What is being asked
Please rewrite the data with every "pixels" changed to "px" and nothing else altered, and leave out the pictures.

-- Begin Exercise input --

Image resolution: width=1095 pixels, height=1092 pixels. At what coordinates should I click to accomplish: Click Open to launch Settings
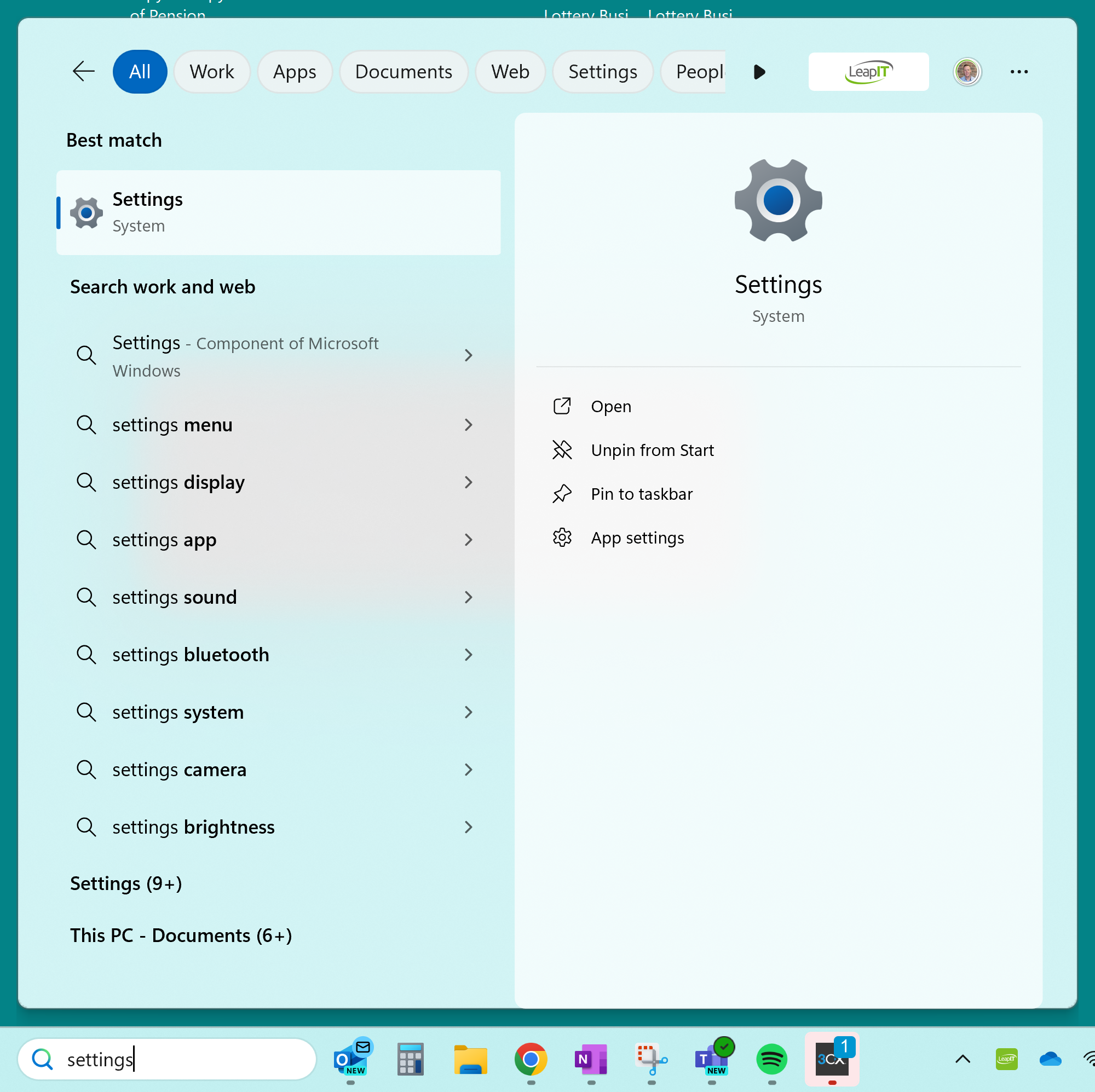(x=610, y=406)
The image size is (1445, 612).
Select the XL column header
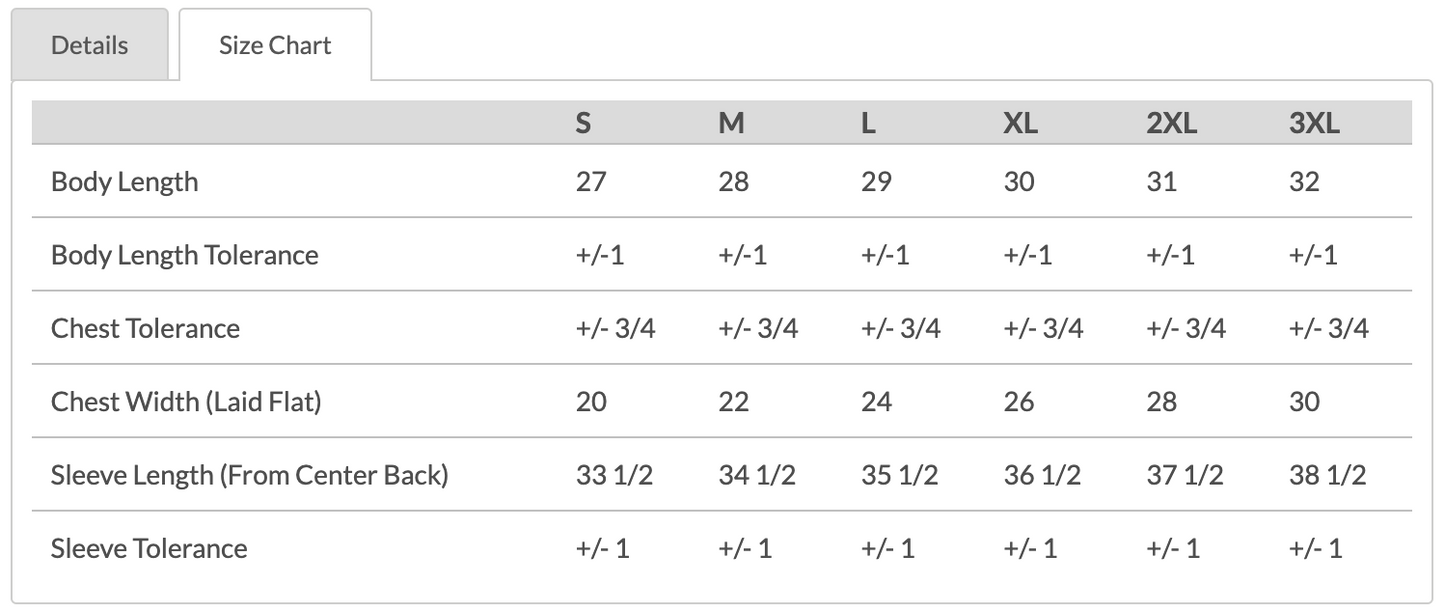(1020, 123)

-- End Exercise input --

Answer to the problem
Image resolution: width=1095 px, height=1092 px. At what coordinates should I click to accomplish: Click Open to launch Settings
(x=610, y=406)
The image size is (1445, 612).
Select the XL column header
(1020, 123)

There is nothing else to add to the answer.